The vast weight of experience gathered by many engineers, over many years, agrees that the best answer is halting the overall computation, and producing diagnostic information which may help someone figure out what is wrong.

Aside from illegal access to protected or nonexistent memory, other examples of 'nonsensical commands' include telling a CPU to divide an integer by zero or to execute junk bytes which do not decode to any valid instruction. If a programming language with run-time type checking is used, trying to invoke any operation which is not defined for the data types involved is another example.

But why is it better to force a program which tries to divide by zero to crash? Nobody wants their programs to crash. Couldn't we define division-by-zero to equal some number, such as zero, or 73? And couldn't we create CPUs which would skip over invalid instructions without faulting? Maybe our CPUs could also return some special value, like -1, for any read from a protected or unmapped memory address. And they could just ignore writes to protected addresses. No more segfaults! Whee!
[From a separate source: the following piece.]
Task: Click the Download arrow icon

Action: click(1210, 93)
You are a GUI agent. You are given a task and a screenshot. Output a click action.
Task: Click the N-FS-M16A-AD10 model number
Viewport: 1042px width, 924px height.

Certainly, all those things could be done, but it wouldn't really gain anything. Here's the point: While nobody wants their programs to crash, not crashing does not mean success. People write and run computer programs to do something, not just to "not crash". If a program is buggy enough to read or write random memory addresses or attempt to divide by zero, the chances are very low that it will do what you actually want, even if it is allowed to continue running. On the other hand, if the program is not halted when it attempts crazy things, it may end up doing something that you do not want, such as corrupting or destroying your data.

Historically, some programming languages have been designed to always "just do something" in response to nonsensical commands, rather than raising a fatal error. This was done in a misguided attempt to be more friendly to novice programmers, but it always ended badly. The same would be true of your suggestion that operating systems should never crash programs due to segfaults.